[Data for this exercise]

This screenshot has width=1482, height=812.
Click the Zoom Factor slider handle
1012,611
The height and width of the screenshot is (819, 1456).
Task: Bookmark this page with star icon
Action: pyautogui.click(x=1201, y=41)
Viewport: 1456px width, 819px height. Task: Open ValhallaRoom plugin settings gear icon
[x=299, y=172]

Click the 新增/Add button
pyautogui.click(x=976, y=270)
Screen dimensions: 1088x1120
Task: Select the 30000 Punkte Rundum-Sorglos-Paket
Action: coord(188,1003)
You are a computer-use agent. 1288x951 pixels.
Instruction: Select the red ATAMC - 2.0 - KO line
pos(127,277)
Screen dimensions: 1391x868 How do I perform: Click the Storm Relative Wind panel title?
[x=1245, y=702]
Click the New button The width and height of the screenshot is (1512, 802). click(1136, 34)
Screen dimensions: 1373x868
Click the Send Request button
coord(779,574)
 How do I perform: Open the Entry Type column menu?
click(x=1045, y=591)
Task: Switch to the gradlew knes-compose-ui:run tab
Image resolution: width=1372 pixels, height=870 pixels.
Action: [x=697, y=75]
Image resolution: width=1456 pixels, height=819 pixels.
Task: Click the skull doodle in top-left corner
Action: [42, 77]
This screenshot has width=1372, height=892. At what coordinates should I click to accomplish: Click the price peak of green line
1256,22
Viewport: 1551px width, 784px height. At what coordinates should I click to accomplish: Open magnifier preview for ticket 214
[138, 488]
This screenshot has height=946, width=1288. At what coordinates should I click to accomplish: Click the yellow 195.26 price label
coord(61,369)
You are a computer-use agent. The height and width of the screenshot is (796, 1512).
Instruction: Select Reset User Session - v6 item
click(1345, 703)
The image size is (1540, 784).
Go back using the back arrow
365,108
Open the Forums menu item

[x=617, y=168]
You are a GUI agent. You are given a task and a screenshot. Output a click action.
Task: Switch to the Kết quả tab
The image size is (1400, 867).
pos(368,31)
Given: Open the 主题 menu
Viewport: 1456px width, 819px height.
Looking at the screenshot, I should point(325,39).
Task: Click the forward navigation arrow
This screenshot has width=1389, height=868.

[Task goal] Look for "The image size is (1540, 784)." in the records. Write out its line and every later line through the end exactly, with nothing more.

[Task solution]
The image size is (1540, 784).
Go back using the back arrow
365,108
Open the Forums menu item

[x=617, y=168]
You are a GUI agent. You are given a task and a screenshot. Output a click action.
Task: Switch to the Kết quả tab
The image size is (1400, 867).
pos(368,31)
Given: Open the 主题 menu
Viewport: 1456px width, 819px height.
Looking at the screenshot, I should point(325,39).
Task: Click the forward navigation arrow
This screenshot has width=1389, height=868.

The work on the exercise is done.